The pandemic delayed the third school closure until the summer of 2023 and the re-consolidation process began again in February 2022 when COVID cases started dropping. O.B. Whaley was originally third on the list for school closures based on its low enrollment numbers. Among O.B. Whaley’s 328 students, about 60% come from socioeconomically disadvantaged backgrounds, 55.8% are English learners and 6.5% are students with disabilities, according to California’s Department of Education School Dashboards.
Transportation remains among the top of parents’ worries for the school closure, as well as the removal of services it provides to the neighborhood, including twice-a-month free food distribution through Second Harvest Food Bank, a COVID clinic offering testing and vaccination and help with filling out rental assistance forms, according to Kimble.
“O.B. Whaley is a walking school, which means that most of the families live in the neighborhood and the kids walk to school,” said Charlotte Kimble, a retired teacher who taught at the Evergreen School District for nearly 40 years and helped organize the protest last Thursday. “My kids walked to school when they went to Whaley. How does an 80-year-old grandparent get their kids to school by walking 1.4 miles to Katherine Smith or 1.8 miles to Montgomery? That’s cruel and unusual punishment for someone who simply wants their children educated.”
“The difference is eating or not eating,” Kimble continued. “Having somewhere to live versus not having somewhere to live.
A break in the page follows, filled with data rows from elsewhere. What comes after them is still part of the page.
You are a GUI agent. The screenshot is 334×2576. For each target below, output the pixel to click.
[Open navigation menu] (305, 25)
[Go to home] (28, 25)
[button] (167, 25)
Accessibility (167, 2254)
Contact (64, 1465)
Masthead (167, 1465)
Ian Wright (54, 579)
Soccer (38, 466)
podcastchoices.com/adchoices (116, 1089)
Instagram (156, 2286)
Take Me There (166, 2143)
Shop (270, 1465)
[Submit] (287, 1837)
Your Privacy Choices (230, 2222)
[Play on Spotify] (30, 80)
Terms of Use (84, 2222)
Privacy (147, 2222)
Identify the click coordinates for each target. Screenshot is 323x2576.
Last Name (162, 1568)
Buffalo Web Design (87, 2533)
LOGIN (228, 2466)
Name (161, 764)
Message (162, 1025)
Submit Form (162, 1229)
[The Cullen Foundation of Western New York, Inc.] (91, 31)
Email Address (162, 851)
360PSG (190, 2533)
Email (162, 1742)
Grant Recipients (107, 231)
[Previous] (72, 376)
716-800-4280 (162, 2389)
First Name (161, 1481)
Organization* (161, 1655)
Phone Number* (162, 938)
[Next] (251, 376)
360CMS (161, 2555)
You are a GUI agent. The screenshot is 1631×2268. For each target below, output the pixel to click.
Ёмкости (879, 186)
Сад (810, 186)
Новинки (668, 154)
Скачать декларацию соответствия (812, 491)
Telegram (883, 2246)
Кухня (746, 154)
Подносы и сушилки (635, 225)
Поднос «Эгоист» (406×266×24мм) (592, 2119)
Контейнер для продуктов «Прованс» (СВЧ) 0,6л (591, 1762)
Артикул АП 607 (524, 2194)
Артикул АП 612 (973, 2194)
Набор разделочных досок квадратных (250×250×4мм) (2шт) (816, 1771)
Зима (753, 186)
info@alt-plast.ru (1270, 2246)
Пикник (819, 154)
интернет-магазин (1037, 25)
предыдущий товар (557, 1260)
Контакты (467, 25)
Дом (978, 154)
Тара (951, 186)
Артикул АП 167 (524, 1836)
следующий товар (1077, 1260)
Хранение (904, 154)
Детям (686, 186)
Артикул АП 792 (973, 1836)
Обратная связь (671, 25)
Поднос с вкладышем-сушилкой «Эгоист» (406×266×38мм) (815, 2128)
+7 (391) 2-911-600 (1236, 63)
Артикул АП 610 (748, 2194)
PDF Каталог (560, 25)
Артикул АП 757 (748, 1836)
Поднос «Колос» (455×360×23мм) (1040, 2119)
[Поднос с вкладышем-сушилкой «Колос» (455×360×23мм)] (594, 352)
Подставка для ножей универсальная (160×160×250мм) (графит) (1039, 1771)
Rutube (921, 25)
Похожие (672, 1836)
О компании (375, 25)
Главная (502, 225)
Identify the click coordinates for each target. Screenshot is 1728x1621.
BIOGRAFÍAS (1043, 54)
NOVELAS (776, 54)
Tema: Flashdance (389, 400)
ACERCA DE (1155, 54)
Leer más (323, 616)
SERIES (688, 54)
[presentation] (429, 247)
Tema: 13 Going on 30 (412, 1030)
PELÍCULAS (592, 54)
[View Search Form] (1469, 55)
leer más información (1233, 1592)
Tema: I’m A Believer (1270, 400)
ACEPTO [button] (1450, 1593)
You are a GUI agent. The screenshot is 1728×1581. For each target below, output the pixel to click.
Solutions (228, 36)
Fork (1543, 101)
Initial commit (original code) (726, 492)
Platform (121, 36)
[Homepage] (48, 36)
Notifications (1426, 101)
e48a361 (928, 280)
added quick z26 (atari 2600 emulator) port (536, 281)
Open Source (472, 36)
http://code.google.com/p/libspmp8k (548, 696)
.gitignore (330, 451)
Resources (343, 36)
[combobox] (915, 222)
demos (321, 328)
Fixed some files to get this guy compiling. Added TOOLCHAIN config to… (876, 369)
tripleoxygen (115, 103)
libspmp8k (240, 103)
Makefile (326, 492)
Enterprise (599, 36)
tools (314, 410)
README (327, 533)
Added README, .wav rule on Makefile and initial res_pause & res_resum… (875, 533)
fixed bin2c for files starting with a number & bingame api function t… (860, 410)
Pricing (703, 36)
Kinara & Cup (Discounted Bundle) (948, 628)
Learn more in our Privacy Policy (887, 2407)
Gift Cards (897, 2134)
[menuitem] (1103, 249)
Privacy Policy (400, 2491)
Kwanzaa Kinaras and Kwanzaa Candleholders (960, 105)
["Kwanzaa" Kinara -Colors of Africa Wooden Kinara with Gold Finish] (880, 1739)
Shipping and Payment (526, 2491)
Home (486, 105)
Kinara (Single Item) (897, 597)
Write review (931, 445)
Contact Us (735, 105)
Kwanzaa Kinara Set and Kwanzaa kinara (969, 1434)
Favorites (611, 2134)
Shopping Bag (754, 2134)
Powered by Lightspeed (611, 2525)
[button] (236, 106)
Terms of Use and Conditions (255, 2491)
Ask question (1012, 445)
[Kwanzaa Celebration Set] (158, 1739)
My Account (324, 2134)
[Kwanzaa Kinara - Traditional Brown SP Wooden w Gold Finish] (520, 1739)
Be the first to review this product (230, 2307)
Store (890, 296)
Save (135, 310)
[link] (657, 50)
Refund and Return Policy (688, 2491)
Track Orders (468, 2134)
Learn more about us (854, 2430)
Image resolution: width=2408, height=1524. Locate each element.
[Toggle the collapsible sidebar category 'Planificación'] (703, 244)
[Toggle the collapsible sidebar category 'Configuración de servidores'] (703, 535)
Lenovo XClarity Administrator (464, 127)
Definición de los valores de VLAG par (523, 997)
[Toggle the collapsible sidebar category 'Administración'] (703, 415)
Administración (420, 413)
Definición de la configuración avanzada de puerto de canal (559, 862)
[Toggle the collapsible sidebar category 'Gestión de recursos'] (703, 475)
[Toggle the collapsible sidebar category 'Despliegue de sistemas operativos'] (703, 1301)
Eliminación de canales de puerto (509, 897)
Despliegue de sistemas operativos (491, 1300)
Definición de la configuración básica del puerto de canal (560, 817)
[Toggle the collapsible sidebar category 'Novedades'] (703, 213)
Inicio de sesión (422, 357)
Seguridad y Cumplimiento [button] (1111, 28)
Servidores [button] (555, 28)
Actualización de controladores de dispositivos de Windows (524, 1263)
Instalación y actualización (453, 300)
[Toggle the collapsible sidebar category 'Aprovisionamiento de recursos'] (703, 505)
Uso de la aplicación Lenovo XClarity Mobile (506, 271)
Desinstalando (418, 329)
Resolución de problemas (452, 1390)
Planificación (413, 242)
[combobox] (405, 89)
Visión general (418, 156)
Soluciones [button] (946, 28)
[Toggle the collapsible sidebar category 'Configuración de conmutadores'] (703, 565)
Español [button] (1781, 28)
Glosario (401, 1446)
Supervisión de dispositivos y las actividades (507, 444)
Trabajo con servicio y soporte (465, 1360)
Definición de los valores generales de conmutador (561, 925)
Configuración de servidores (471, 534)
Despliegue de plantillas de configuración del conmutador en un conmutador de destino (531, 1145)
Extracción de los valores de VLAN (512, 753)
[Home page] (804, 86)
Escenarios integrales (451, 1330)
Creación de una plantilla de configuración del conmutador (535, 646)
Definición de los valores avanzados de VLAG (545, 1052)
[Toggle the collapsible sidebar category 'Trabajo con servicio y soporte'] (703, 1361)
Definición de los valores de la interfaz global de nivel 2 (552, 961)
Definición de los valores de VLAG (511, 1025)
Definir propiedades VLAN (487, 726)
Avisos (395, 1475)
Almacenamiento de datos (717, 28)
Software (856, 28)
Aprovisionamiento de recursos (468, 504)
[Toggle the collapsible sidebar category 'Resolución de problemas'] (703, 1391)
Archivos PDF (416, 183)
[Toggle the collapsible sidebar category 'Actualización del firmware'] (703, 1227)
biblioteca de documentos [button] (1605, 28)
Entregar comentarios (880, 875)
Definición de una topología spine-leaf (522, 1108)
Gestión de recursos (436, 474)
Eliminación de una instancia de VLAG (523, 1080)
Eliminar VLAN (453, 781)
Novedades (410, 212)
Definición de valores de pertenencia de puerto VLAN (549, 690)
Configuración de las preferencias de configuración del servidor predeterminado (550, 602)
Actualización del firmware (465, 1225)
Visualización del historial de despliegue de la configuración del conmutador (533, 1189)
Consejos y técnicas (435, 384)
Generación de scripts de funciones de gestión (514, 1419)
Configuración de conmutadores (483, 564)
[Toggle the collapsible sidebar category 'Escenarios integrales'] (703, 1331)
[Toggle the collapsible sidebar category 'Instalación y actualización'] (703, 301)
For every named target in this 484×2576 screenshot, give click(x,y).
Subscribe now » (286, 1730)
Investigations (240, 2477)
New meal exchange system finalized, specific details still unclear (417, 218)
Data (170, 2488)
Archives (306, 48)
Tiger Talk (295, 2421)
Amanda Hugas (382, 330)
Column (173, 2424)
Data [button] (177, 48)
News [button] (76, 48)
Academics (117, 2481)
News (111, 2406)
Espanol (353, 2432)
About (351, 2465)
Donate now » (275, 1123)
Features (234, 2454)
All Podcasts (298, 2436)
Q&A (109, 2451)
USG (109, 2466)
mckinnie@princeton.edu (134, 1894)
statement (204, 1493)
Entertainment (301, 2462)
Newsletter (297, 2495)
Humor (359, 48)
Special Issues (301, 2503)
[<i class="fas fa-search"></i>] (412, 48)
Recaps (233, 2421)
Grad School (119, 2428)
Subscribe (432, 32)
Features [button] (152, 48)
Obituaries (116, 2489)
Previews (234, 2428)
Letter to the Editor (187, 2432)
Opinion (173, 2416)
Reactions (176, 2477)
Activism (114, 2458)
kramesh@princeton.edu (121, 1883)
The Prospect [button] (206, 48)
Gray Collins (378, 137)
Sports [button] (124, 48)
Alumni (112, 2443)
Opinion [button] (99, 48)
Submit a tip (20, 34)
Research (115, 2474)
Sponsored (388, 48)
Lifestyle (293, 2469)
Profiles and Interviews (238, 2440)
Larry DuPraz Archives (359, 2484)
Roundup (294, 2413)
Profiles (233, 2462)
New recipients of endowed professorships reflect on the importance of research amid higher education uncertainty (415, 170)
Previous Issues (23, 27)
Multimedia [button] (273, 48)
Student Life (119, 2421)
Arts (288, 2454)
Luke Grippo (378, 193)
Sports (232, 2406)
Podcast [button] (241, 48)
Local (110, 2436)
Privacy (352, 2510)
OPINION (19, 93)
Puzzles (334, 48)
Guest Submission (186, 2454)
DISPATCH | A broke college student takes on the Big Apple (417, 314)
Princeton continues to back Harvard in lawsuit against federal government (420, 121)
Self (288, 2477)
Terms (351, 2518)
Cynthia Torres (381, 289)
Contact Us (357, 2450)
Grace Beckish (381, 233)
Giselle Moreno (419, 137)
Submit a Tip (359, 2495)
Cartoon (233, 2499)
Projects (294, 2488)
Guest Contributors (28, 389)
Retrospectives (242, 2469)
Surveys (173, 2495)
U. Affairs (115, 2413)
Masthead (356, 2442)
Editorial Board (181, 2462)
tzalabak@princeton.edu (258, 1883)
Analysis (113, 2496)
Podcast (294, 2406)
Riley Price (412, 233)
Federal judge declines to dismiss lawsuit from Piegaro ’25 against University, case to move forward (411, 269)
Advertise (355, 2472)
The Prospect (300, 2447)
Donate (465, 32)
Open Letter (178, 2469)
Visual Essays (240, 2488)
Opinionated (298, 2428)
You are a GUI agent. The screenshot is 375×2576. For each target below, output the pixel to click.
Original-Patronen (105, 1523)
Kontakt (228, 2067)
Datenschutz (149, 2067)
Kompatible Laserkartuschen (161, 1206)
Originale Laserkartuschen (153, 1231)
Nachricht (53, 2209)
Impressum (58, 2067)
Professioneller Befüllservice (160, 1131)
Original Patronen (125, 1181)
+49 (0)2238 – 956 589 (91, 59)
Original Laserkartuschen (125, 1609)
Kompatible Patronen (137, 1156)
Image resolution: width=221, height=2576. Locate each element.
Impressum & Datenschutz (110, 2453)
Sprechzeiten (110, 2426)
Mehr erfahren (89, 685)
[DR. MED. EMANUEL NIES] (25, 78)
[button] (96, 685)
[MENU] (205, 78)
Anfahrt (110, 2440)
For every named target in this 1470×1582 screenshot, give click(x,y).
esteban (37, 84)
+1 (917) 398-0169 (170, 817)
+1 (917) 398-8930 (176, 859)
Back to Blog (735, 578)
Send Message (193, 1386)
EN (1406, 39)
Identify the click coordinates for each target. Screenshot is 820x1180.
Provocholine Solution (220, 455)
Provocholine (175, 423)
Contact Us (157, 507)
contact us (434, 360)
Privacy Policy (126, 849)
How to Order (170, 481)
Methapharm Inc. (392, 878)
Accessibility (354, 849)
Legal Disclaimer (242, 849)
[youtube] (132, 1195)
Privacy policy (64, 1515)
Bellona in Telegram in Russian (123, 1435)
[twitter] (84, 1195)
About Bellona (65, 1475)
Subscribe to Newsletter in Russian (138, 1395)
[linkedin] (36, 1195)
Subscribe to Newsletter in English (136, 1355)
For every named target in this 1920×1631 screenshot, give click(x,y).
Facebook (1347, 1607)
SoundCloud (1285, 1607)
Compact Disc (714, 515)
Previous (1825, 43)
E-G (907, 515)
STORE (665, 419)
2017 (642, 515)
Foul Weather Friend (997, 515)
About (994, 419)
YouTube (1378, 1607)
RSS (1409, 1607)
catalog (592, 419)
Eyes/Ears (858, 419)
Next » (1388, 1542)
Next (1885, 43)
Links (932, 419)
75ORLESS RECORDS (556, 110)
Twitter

Having health services or not having health services. Now we’re taking food out of the mouths of children. It’s really sad.”
Due to lack of funding, the district only provides busing for special needs students and cases in which students are forced to attend another school because their assigned school is over capacity, according to district spokesperson Johanna Villareal, adding that district officials are still ironing out the specifics for the O.B. Whaley closure.
“We’re working on the details on that, but right now, we cannot finalize the process because it still needs to go to the board,” said Villareal. “We just can’t release it at the moment. Out of respect for the board, they still need to discuss and approve it May 12. We will make sure that if it’s something we’re making (parents) do, we’ll do our best to provide transportation.”
Bay Area school districts have grappled with dwindling enrollment numbers worsened by the pandemic, teacher and substitute shortages and reduced funding from the state. In February, the Oakland Unified School District, citing economic reasons, authorized the closure of seven schools, merging another two and removing middle grade levels from two others.
“The majority of the parents feel that Evergreen School District doesn’t care about them because we’re poor, black, brown and Asian families and they don’t care about us,” Kimble said. “They can use words like ‘fiscal stabilization’ and ‘school consolidation’ and dress it up to mean something else.”